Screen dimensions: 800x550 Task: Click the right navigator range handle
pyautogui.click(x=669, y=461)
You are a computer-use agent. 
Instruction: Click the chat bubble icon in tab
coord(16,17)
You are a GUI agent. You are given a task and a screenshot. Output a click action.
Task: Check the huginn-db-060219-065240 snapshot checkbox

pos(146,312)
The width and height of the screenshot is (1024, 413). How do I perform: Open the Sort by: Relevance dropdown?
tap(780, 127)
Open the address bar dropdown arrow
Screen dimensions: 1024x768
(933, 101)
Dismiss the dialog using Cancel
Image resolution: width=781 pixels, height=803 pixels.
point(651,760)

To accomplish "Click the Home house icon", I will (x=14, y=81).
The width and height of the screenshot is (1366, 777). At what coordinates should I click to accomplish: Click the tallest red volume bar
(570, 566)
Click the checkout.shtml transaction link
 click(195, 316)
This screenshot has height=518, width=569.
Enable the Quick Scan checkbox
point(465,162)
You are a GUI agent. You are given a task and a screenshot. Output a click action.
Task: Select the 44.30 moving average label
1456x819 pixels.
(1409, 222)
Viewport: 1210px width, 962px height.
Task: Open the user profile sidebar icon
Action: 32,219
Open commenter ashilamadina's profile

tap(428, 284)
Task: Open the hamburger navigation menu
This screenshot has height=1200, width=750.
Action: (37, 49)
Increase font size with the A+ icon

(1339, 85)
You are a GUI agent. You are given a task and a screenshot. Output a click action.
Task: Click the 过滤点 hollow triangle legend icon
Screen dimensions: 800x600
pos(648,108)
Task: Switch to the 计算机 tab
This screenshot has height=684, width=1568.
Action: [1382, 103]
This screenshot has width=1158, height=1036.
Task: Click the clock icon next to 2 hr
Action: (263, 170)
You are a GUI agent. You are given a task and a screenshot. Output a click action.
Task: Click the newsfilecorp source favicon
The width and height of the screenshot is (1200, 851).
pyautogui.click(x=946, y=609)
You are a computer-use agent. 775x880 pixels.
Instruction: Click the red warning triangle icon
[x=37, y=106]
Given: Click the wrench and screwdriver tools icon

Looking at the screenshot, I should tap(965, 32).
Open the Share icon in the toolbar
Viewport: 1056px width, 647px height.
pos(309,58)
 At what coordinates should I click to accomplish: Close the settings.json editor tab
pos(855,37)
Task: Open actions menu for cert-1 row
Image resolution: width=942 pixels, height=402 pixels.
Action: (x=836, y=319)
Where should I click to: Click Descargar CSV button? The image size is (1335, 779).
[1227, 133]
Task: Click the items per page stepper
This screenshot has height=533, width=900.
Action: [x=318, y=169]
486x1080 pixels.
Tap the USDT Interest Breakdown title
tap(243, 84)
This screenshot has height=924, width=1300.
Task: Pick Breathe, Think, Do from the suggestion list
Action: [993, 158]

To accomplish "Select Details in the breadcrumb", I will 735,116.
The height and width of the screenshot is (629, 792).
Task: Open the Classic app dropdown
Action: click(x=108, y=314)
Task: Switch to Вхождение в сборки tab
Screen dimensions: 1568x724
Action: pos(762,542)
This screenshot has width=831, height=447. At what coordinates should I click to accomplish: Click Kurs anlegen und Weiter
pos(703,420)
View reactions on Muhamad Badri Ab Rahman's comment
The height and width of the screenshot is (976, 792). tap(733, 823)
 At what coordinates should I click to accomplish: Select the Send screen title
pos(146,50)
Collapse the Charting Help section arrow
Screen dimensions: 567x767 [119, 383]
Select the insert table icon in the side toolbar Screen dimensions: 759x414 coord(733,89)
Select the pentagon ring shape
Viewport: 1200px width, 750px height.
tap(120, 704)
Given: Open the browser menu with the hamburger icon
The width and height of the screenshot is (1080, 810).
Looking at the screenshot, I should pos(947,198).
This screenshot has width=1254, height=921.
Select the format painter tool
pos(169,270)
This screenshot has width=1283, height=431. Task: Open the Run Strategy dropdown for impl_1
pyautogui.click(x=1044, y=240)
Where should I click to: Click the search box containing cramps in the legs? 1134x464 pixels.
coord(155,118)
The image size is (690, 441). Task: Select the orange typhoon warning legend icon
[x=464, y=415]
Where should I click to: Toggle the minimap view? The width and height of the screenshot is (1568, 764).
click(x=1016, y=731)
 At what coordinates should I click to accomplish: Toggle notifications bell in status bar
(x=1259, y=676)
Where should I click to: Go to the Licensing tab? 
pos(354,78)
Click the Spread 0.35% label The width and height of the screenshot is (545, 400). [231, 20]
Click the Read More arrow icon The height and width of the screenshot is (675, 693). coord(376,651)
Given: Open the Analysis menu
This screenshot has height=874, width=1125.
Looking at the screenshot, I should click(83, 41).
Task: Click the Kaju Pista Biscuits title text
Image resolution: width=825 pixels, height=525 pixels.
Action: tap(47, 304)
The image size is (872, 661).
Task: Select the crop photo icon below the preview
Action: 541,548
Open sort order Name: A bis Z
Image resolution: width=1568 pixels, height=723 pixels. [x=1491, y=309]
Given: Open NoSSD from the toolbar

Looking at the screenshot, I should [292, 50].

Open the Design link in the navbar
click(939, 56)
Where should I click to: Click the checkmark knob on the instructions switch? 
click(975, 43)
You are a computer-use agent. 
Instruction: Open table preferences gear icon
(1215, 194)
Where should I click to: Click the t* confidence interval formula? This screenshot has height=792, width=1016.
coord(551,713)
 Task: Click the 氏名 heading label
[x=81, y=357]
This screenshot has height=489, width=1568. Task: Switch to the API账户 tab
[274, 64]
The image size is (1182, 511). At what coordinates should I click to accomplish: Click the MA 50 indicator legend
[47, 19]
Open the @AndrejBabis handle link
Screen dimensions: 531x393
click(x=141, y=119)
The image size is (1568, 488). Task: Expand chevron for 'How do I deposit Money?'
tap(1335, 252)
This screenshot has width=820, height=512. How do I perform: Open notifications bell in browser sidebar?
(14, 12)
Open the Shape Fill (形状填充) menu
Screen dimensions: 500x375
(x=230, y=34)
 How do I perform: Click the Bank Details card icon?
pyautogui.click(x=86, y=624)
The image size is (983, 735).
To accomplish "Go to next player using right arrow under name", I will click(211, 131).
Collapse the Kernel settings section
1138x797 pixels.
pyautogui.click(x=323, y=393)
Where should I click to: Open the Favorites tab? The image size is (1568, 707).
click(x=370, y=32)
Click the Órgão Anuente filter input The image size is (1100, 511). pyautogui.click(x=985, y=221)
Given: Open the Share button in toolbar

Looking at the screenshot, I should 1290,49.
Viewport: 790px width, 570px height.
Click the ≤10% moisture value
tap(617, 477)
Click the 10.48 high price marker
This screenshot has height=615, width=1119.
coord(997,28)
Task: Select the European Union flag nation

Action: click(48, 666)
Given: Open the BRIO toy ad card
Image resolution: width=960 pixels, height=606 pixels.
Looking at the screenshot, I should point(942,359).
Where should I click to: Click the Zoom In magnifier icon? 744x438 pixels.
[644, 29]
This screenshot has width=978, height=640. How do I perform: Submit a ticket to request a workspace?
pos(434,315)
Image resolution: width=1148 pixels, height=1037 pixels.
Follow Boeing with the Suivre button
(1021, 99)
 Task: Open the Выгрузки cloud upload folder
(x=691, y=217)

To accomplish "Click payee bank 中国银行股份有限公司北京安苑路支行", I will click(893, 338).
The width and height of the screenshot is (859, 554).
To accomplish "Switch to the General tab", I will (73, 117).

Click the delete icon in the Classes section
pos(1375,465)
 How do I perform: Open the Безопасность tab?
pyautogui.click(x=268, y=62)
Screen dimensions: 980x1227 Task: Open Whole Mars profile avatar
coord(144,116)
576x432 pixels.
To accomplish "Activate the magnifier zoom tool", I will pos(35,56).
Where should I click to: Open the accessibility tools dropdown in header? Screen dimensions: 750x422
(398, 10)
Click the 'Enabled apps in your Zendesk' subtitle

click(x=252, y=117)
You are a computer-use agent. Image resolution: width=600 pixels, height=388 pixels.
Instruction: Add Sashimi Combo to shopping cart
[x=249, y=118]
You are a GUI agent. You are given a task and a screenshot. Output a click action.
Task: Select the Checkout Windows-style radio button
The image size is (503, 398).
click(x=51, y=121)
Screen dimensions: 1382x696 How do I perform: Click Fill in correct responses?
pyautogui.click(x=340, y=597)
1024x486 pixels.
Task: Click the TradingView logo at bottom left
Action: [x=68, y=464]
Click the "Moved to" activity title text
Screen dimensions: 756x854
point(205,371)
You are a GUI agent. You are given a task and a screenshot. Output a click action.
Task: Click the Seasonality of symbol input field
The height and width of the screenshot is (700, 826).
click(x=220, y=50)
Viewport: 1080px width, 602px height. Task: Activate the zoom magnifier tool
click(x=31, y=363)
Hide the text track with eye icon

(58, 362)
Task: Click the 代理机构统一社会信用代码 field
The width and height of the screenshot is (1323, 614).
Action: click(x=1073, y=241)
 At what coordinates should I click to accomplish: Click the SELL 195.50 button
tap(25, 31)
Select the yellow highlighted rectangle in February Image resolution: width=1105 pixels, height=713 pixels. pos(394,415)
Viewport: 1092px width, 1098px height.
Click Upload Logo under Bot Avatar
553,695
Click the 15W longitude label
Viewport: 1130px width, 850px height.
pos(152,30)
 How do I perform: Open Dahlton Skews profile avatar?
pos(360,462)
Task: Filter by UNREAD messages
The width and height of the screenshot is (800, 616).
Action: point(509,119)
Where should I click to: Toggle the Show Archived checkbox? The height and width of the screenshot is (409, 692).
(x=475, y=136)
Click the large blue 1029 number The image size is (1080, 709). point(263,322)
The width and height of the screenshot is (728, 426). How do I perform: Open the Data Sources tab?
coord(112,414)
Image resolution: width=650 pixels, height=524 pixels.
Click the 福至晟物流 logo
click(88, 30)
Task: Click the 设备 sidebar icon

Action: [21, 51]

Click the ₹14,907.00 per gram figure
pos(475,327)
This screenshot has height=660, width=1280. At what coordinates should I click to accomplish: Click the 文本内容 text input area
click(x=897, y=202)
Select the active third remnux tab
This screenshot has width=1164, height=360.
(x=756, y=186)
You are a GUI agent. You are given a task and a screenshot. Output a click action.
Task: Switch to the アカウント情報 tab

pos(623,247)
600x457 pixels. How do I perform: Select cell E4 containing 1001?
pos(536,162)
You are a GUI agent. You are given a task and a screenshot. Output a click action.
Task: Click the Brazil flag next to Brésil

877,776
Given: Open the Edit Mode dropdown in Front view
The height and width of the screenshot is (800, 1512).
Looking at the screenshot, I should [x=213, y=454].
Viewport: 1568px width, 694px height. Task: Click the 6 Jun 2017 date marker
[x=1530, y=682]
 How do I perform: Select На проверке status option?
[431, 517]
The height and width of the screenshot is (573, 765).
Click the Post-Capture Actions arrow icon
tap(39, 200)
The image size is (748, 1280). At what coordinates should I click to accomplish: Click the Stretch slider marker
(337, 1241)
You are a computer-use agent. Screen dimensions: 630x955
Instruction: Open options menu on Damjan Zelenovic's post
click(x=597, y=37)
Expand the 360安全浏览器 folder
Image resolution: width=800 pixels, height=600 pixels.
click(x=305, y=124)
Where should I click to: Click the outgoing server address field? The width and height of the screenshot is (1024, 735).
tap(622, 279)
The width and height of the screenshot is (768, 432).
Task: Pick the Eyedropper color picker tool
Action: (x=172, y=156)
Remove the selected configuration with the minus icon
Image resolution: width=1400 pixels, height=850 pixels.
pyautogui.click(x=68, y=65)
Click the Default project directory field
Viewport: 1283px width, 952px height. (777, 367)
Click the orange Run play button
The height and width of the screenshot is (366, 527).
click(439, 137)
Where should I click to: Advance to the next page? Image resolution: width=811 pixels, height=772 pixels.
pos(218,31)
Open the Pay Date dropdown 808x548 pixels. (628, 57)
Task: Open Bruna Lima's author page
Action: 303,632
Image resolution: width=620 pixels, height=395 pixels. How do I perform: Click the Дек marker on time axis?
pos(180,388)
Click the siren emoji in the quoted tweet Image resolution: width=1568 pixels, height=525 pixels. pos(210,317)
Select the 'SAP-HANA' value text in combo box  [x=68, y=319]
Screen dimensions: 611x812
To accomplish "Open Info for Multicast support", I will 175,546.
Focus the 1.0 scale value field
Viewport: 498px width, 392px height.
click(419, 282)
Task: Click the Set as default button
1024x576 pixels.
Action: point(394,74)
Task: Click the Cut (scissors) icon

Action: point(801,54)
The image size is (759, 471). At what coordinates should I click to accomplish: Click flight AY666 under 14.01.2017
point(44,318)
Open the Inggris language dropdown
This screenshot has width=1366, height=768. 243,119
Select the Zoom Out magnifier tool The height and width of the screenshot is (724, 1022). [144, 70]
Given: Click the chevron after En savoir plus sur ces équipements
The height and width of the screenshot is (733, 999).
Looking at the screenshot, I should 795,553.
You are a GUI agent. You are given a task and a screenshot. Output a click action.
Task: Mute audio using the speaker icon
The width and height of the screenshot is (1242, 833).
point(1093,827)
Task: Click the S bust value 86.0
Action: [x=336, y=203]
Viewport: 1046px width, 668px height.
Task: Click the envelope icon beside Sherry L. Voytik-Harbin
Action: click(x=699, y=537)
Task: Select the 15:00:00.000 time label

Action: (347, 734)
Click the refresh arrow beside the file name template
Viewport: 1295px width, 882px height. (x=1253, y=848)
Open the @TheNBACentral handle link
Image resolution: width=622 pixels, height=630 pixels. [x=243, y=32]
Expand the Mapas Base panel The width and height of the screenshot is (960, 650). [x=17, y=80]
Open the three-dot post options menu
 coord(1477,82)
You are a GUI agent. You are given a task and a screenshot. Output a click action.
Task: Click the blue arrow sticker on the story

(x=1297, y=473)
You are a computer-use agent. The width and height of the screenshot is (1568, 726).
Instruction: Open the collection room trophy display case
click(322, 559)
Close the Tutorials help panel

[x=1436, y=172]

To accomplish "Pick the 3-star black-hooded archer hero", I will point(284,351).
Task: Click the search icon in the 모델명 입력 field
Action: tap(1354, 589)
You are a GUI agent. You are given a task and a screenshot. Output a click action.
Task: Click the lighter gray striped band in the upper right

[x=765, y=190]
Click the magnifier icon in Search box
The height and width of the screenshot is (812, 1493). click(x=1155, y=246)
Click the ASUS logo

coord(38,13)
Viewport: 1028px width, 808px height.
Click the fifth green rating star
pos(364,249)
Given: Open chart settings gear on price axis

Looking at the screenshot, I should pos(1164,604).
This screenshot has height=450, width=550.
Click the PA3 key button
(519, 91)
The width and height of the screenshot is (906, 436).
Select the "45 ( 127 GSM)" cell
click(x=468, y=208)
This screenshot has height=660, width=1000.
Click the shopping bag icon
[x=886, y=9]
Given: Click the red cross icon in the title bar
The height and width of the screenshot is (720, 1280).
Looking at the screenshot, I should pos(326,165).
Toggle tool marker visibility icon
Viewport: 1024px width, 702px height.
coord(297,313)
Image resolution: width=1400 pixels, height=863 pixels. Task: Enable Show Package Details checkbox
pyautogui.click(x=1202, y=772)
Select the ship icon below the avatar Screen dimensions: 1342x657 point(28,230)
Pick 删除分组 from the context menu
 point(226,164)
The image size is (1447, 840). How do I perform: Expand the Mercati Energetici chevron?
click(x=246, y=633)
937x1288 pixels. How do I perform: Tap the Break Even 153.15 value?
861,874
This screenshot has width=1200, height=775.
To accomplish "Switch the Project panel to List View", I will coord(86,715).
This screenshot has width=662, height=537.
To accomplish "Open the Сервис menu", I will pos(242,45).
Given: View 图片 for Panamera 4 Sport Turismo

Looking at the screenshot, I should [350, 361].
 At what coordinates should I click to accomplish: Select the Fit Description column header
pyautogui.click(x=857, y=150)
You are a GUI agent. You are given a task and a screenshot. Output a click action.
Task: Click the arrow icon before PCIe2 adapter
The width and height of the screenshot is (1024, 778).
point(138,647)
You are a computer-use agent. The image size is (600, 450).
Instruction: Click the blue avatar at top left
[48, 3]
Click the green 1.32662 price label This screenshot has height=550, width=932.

Your task: Only one part of the material above is to be transcribed, namely the lines starting with the line that has "Dismiss the dialog using Cancel" and going on through the line that has "Task: Click the newsfilecorp source favicon", exactly as they stand.

Written solution:
Dismiss the dialog using Cancel
Image resolution: width=781 pixels, height=803 pixels.
point(651,760)

To accomplish "Click the Home house icon", I will (x=14, y=81).
The width and height of the screenshot is (1366, 777). At what coordinates should I click to accomplish: Click the tallest red volume bar
(570, 566)
Click the checkout.shtml transaction link
 click(195, 316)
This screenshot has height=518, width=569.
Enable the Quick Scan checkbox
point(465,162)
You are a GUI agent. You are given a task and a screenshot. Output a click action.
Task: Select the 44.30 moving average label
1456x819 pixels.
(1409, 222)
Viewport: 1210px width, 962px height.
Task: Open the user profile sidebar icon
Action: 32,219
Open commenter ashilamadina's profile

tap(428, 284)
Task: Open the hamburger navigation menu
This screenshot has height=1200, width=750.
Action: (37, 49)
Increase font size with the A+ icon

(1339, 85)
You are a GUI agent. You are given a task and a screenshot. Output a click action.
Task: Click the 过滤点 hollow triangle legend icon
Screen dimensions: 800x600
pos(648,108)
Task: Switch to the 计算机 tab
This screenshot has height=684, width=1568.
Action: [1382, 103]
This screenshot has width=1158, height=1036.
Task: Click the clock icon next to 2 hr
Action: (263, 170)
You are a GUI agent. You are given a task and a screenshot. Output a click action.
Task: Click the newsfilecorp source favicon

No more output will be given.